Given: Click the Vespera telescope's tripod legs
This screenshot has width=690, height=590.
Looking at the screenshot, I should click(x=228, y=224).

* * * *

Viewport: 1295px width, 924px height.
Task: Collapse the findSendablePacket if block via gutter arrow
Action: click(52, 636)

* * * *

Locate every line in the records above that contains the word "height" and copy each one in full.

This screenshot has width=690, height=590.
Viewport: 1295px width, 924px height.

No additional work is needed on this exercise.